### [WORKING DATA]
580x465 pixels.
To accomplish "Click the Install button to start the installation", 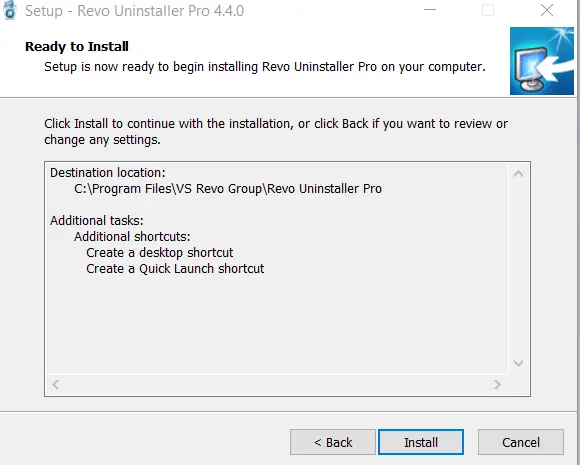I will [421, 442].
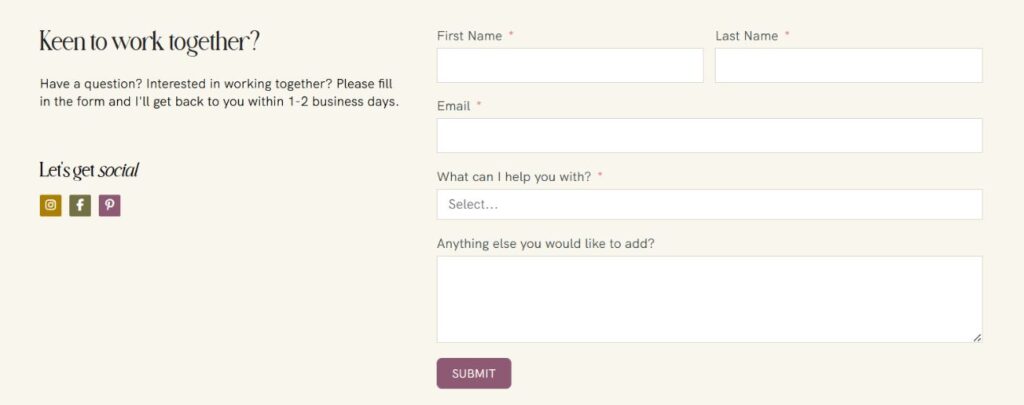The height and width of the screenshot is (405, 1024).
Task: Click the 'Keen to work together?' heading
Action: coord(150,42)
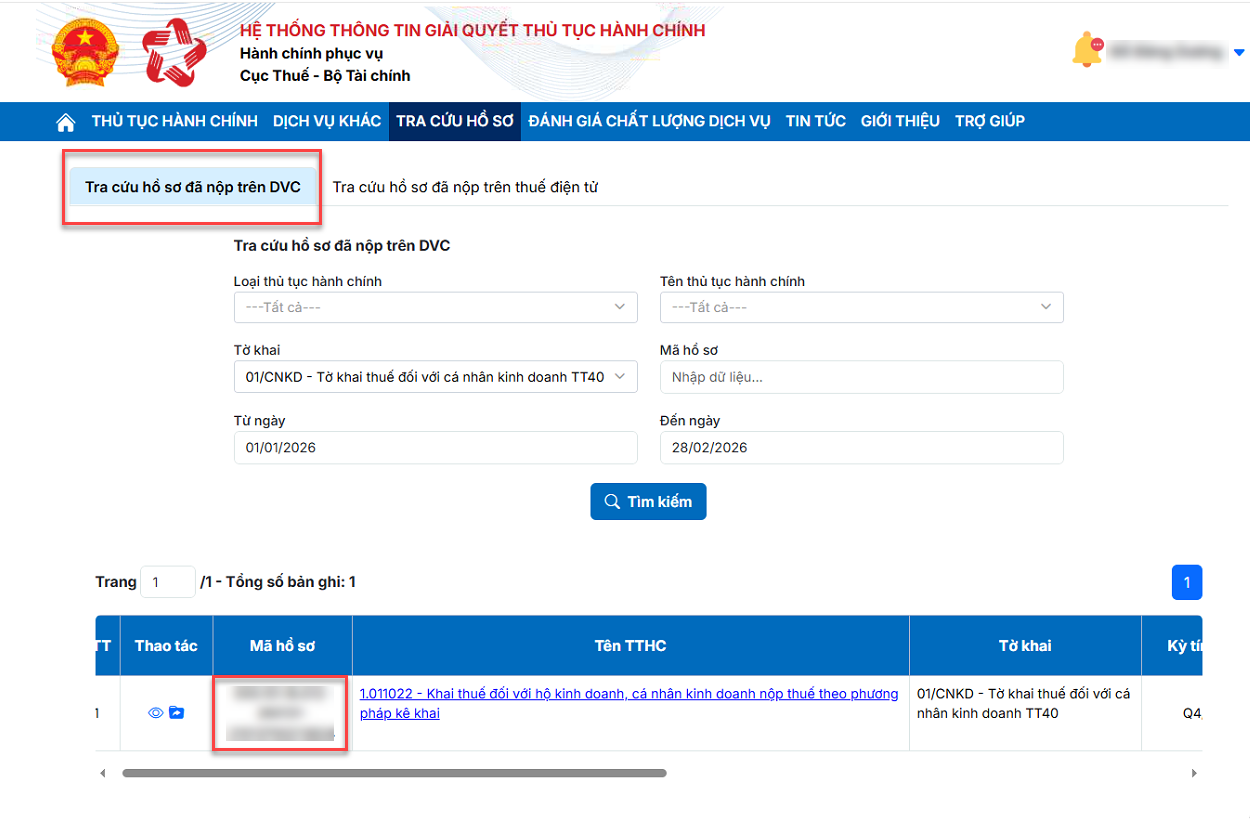Click the Tìm kiếm search button
Screen dimensions: 1250x827
pyautogui.click(x=648, y=502)
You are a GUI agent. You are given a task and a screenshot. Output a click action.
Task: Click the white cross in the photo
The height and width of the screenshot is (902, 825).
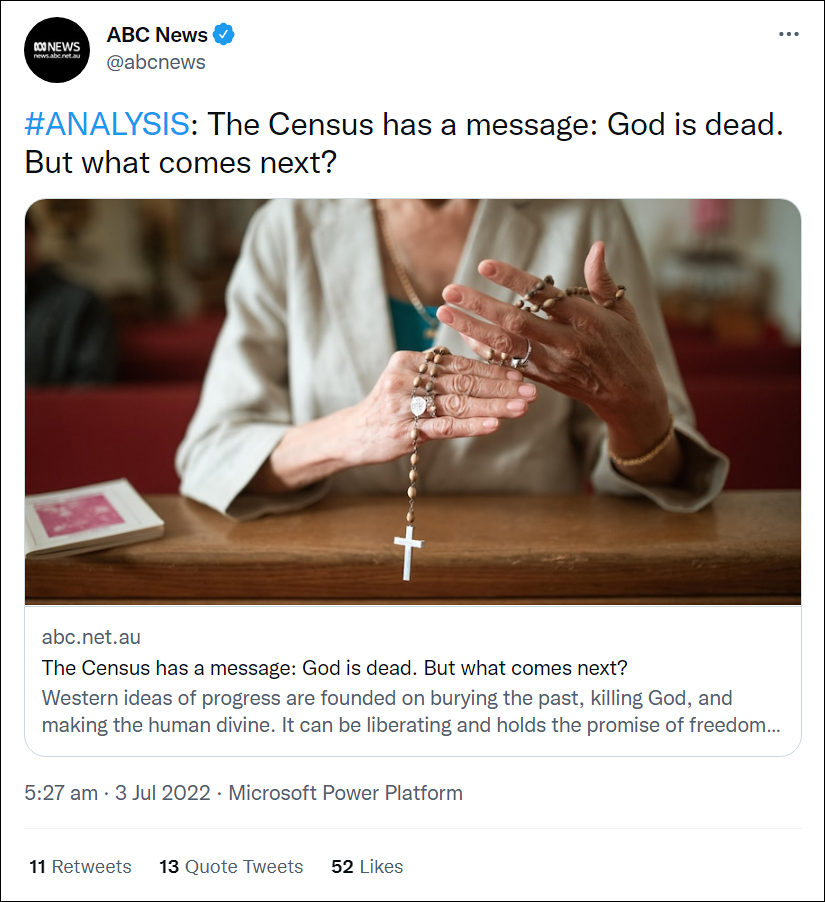[409, 552]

### [STATED PROBLEM]
Rewrite the rows above, from the line containing "You are a GUI" through the end of the rows, as a JSON list of strings with one string per line, omitting blank lines and leaving out the pictures.

### [ANSWER TO THIS PROBLEM]
[
  "You are a GUI agent. You are given a task and a screenshot. Output a click action.",
  "Task: Click the white cross in the photo",
  "The height and width of the screenshot is (902, 825).",
  "[409, 552]"
]